What the task asks
Output nothing except the lines from the one containing "The image size is (413, 235)." through the final line of the data, both included, typed exactly, minus the pictures.
[[ Exercise data, beginning ]]
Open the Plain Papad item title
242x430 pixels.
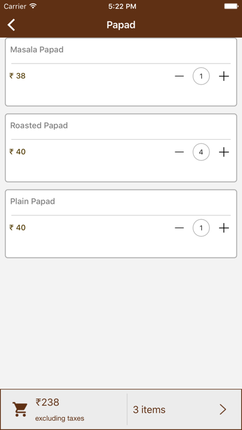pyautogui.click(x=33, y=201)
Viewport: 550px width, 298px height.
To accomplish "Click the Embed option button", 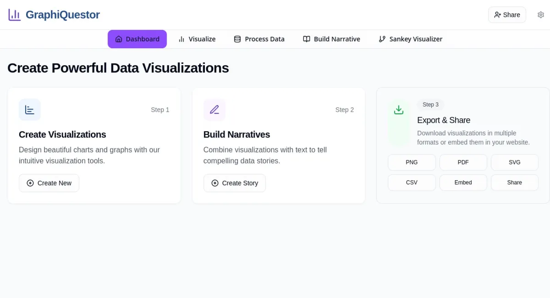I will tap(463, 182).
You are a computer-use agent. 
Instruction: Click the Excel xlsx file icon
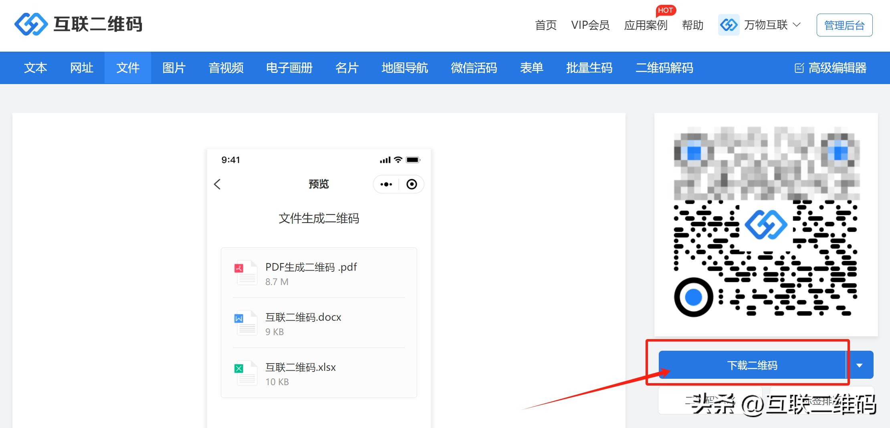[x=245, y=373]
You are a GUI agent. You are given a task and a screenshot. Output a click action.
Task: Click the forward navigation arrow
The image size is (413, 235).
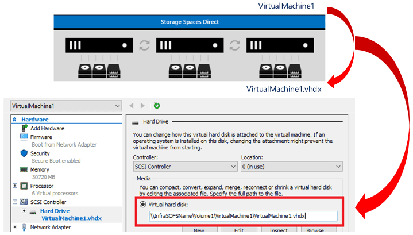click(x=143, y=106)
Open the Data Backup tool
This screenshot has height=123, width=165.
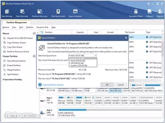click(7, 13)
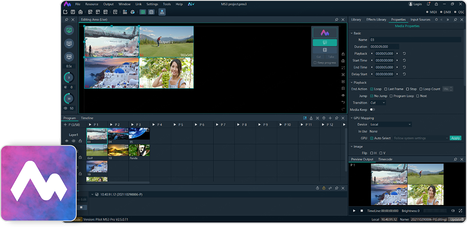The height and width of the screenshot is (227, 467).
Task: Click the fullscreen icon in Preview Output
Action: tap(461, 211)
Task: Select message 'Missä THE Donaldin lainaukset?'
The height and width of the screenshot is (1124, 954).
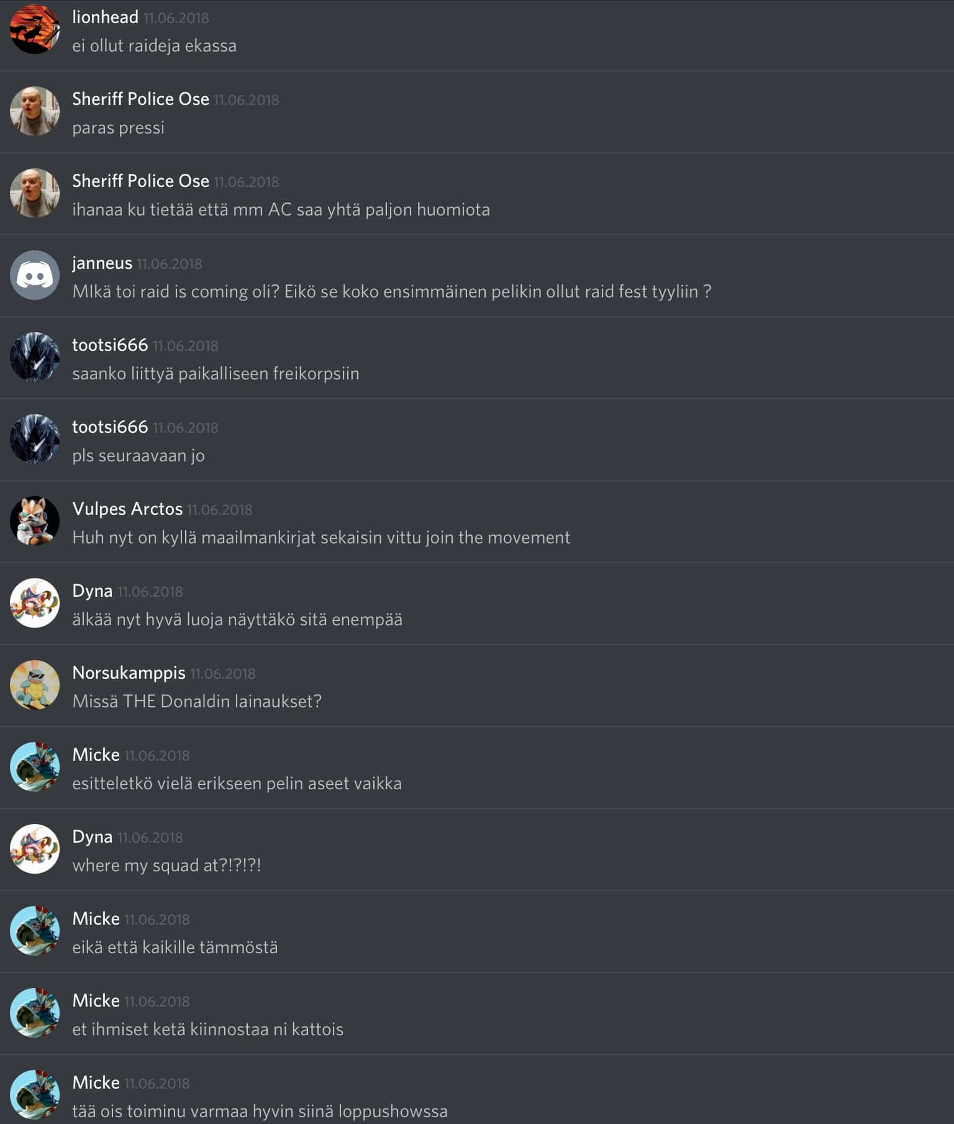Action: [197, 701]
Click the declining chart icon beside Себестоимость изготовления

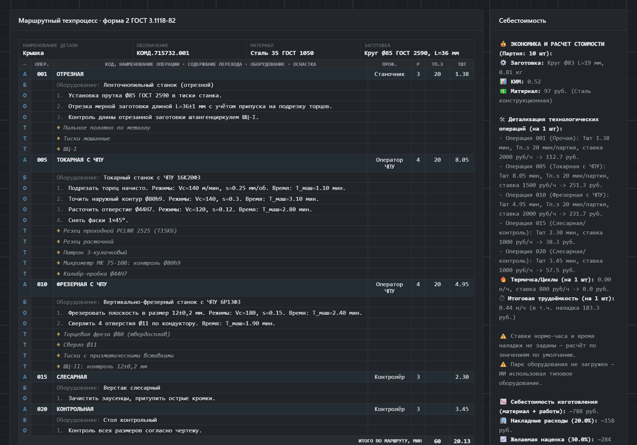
[[ Exercise data, end ]]
Result of this exercise
The image size is (413, 235).
click(x=143, y=106)
Open the Data Backup tool
This screenshot has height=123, width=165.
click(7, 13)
The height and width of the screenshot is (227, 467).
Task: Click the fullscreen icon in Preview Output
Action: tap(461, 211)
Task: Select message 'Missä THE Donaldin lainaukset?'
The height and width of the screenshot is (1124, 954).
Action: [197, 701]
Click the declining chart icon beside Себестоимость изготовления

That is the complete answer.